### Kumpulan Tugas:
1. Menurut artikel tentang pemindahan polusi, di jurnal apa studi tersebut dipublikasikan?
2. Lanjutkan artikel tentang pemindahan polusi setelah kalimat terakhirnya.

### Kutipan Terpilih:
##########

Baca berita tanpa iklan. Gabung Kompas.com+

Studi: Untuk Capai Predikat "Hijau", Negara Maju Korbankan Negara Lain

Kompas.com - 16/05/2025, 21:30 WIB
Monika Novena,
Bambang P. Jatmiko

Tim Redaksi

KOMPAS.com - Reputasi negara-negara demokrasi sebagai pemimpin iklim mungkin perlu ditinjau kembali.

Penelitian baru menunjukkan bahwa sebagian dari citra "hijau" itu bisa jadi karena mereka memindahkan aktivitas penghasil polusi ke negara lain daripada benar-benar menguranginya.

Studi yang dipublikasikan di PLOS Climate mengungkapkan negara-negara demokrasi cenderung mengalihdayakan kerusakan lingkungan akibat konsumsi mereka ke negara lain.

Kecenderungan untuk mengalihdayakan kerusakan lingkungan ini lebih kuat terjadi pada negara-negara demokrasi dibandingkan dengan negara-negara otokratis.

Praktik 'pemindahan polusi ke luar negeri' ini memungkinkan negara-negara demokrasi menurunkan emisi gas rumah kaca di dalam batas wilayah mereka, sementara beban lingkungan global tetap ada.

"Kami menyediakan salah satu studi sistematis pertama tentang seberapa besar 'pemindahan polusi ke luar negeri' terkait dengan tingkat emisi domestik di negara-negara demokrasi," kata para penulis.

##########

### Data yang Diberikan:
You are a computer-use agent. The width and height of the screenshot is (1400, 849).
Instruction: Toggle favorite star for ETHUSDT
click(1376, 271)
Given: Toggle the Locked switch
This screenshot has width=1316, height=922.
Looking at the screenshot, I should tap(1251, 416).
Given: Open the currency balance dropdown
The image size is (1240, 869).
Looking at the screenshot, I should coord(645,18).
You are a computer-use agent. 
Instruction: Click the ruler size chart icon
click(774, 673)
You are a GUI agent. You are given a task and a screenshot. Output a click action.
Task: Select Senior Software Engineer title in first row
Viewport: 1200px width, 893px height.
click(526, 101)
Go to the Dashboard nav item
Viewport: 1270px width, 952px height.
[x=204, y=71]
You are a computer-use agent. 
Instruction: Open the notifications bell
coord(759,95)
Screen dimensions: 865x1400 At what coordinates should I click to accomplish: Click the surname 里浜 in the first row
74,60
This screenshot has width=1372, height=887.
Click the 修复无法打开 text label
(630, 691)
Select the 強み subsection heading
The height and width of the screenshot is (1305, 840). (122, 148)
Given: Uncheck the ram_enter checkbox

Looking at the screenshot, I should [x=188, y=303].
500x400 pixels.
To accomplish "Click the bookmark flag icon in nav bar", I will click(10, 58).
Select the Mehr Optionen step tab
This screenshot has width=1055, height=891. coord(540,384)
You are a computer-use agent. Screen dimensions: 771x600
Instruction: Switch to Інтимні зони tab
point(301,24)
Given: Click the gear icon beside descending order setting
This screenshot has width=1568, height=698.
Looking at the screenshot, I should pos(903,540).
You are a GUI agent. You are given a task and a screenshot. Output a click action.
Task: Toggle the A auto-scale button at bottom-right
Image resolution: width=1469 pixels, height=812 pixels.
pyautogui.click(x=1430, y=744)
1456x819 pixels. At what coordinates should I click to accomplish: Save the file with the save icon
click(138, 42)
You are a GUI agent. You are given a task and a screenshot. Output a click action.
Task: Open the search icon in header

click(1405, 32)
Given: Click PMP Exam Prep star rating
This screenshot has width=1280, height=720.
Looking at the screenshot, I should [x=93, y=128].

##########

### Jawaban per Tugas:
1. Studi tersebut dipublikasikan di PLOS Climate.

2.
Baca juga: Dua Pertiga Emisi Global Ternyata Ulah 10 Persen Orang Terkaya!

"Hasil utama penelitian adalah bahwa pemindahan polusi ke luar negeri terkait secara signifikan dan substansial dengan tingkat emisi gas rumah kaca yang lebih rendah di dalam negeri pada negara-negara demokrasi," tulis peneliti lagi dalam makalahnya, dikutip dari Independent, Jumat (16/5/2025).

Pemindahan polusi ke luar negeri adalah strategi di mana negara-negara mengurangi polusi di dalam negeri mereka dengan cara mengimpor barang-barang yang proses produksinya mencemari lingkungan, terutama dari negara-negara miskin dengan aturan lingkungan yang tidak seketat negara pengimpor.

Dalam studi, peneliti menganalisis 161 negara dari tahun 1990 hingga 2015, menggunakan data gas rumah kaca, catatan perdagangan, dan skor demokrasi untuk mengeksplorasi bagaimana dampak lingkungan didistribusikan kembali melalui perdagangan global.

Temuan menunjukkan bahwa negara-negara demokrasi tidak hanya mengalihdayakan lebih banyak polusi daripada negara lain, tetapi hal ini juga sangat terkait dengan emisi per kapita yang lebih rendah di dalam negeri.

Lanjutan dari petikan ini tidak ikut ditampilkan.